## [Source data]
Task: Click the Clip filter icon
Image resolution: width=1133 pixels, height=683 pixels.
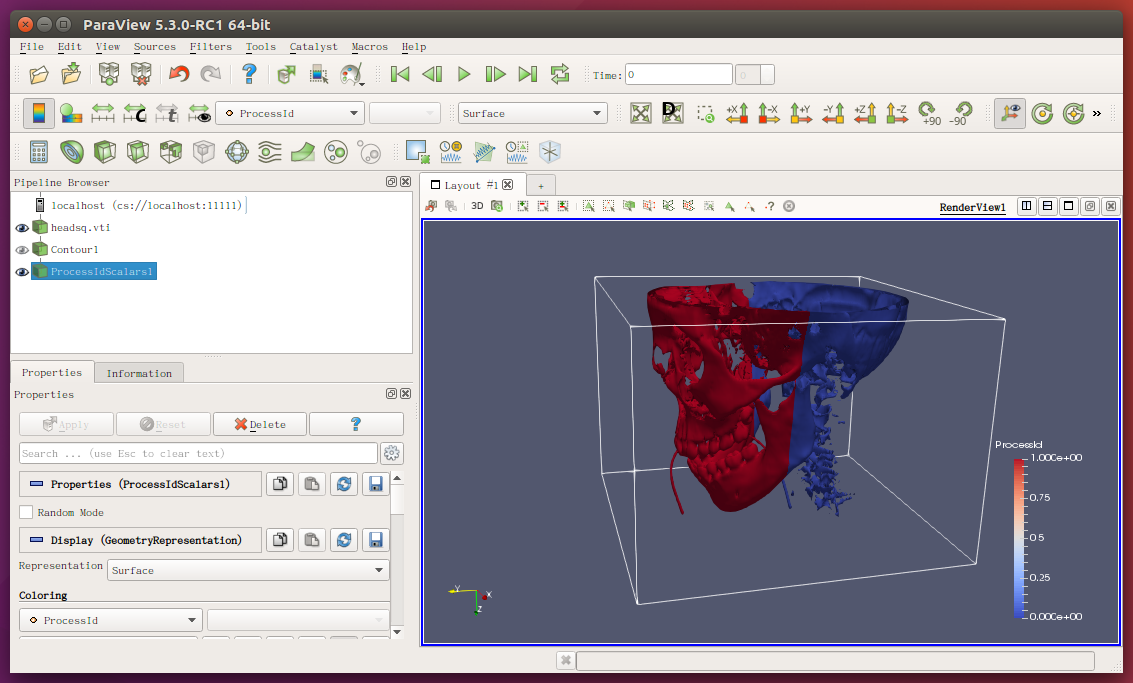Action: pyautogui.click(x=105, y=152)
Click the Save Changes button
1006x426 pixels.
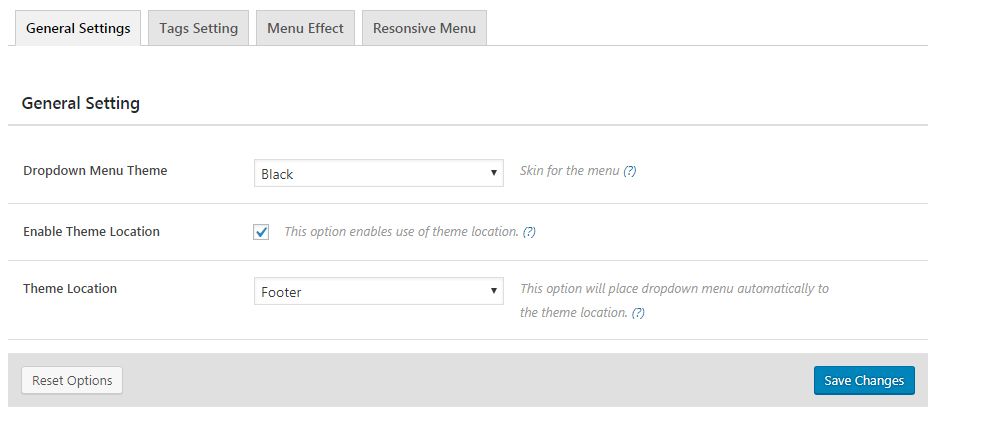coord(864,380)
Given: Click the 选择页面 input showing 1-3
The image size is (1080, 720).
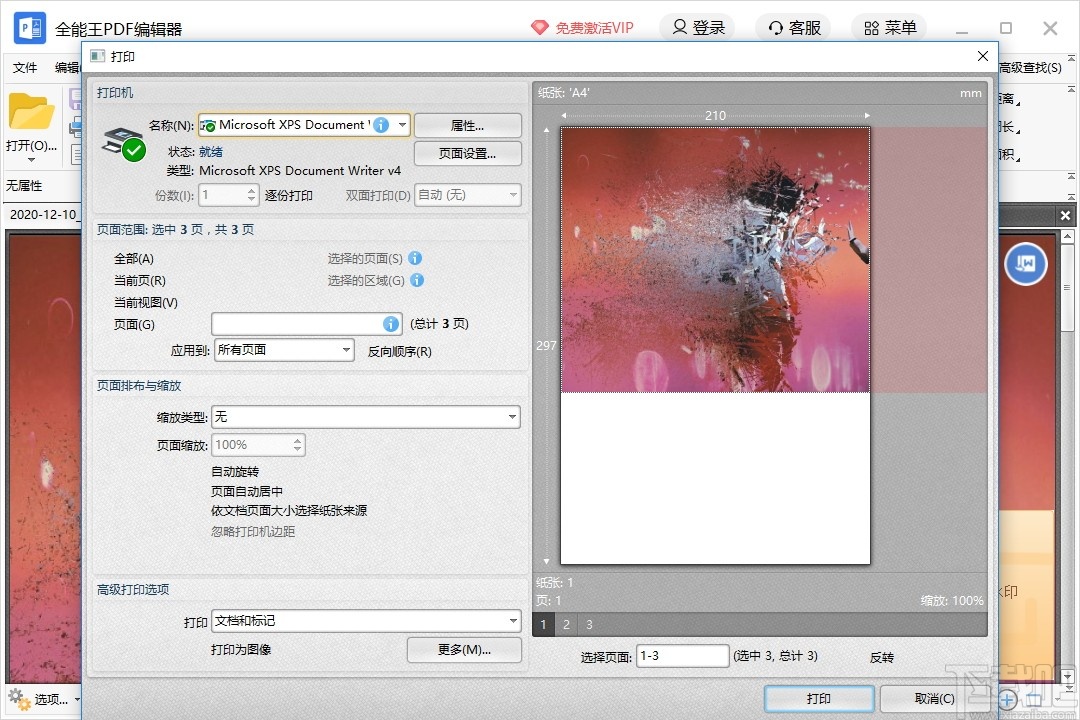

## [What to produce]
Pull every line of text from the material above and reproduce it verbatim, leaving out the pictures.

## [Written reply]
Task: Click the Clip filter icon
Image resolution: width=1133 pixels, height=683 pixels.
Action: pyautogui.click(x=105, y=152)
Click the Save Changes button
1006x426 pixels.
coord(864,380)
Given: Click the 选择页面 input showing 1-3
The image size is (1080, 720).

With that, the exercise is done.